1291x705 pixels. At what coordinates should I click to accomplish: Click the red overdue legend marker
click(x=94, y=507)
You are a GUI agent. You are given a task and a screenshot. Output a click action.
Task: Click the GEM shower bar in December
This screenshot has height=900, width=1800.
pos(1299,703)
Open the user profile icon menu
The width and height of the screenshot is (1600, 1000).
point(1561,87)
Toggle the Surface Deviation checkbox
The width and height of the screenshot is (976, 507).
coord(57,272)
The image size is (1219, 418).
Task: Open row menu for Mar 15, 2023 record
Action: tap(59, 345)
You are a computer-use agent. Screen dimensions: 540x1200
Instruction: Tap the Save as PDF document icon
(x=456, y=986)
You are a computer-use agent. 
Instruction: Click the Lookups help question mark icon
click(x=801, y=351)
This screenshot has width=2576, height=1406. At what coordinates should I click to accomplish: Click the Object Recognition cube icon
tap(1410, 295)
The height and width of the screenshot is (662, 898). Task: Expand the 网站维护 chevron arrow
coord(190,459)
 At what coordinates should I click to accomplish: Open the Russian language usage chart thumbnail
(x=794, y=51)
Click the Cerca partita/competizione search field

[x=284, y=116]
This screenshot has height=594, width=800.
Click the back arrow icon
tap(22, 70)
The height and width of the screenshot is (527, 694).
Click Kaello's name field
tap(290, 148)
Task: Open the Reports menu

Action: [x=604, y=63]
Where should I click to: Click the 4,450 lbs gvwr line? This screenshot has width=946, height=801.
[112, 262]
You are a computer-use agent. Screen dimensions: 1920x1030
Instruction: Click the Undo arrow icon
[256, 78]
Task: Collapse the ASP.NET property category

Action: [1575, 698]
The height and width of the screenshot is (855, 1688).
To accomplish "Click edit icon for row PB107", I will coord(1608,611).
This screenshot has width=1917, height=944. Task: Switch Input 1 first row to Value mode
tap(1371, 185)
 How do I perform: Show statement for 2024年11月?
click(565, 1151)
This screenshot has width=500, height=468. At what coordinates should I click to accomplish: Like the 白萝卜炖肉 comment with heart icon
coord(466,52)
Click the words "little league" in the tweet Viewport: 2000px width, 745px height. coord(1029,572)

+++

将上面的全部条目一字不改地重新抄写一遍。

> **练习答案**:
1291x705 pixels. At what coordinates should I click to accomplish: Click the red overdue legend marker
click(x=94, y=507)
You are a GUI agent. You are given a task and a screenshot. Output a click action.
Task: Click the GEM shower bar in December
This screenshot has height=900, width=1800.
pos(1299,703)
Open the user profile icon menu
The width and height of the screenshot is (1600, 1000).
point(1561,87)
Toggle the Surface Deviation checkbox
The width and height of the screenshot is (976, 507).
coord(57,272)
The image size is (1219, 418).
Task: Open row menu for Mar 15, 2023 record
Action: tap(59, 345)
You are a computer-use agent. Screen dimensions: 540x1200
Instruction: Tap the Save as PDF document icon
(x=456, y=986)
You are a computer-use agent. 
Instruction: Click the Lookups help question mark icon
click(x=801, y=351)
This screenshot has width=2576, height=1406. At what coordinates should I click to accomplish: Click the Object Recognition cube icon
tap(1410, 295)
The height and width of the screenshot is (662, 898). Task: Expand the 网站维护 chevron arrow
coord(190,459)
 At what coordinates should I click to accomplish: Open the Russian language usage chart thumbnail
(x=794, y=51)
Click the Cerca partita/competizione search field

[x=284, y=116]
This screenshot has height=594, width=800.
Click the back arrow icon
tap(22, 70)
The height and width of the screenshot is (527, 694).
Click Kaello's name field
tap(290, 148)
Task: Open the Reports menu

Action: [x=604, y=63]
Where should I click to: Click the 4,450 lbs gvwr line? This screenshot has width=946, height=801.
[112, 262]
You are a computer-use agent. Screen dimensions: 1920x1030
Instruction: Click the Undo arrow icon
[256, 78]
Task: Collapse the ASP.NET property category

Action: [1575, 698]
The height and width of the screenshot is (855, 1688).
To accomplish "Click edit icon for row PB107", I will coord(1608,611).
This screenshot has width=1917, height=944. Task: Switch Input 1 first row to Value mode
tap(1371, 185)
 How do I perform: Show statement for 2024年11月?
click(565, 1151)
This screenshot has width=500, height=468. At what coordinates should I click to accomplish: Like the 白萝卜炖肉 comment with heart icon
coord(466,52)
Click the words "little league" in the tweet Viewport: 2000px width, 745px height. coord(1029,572)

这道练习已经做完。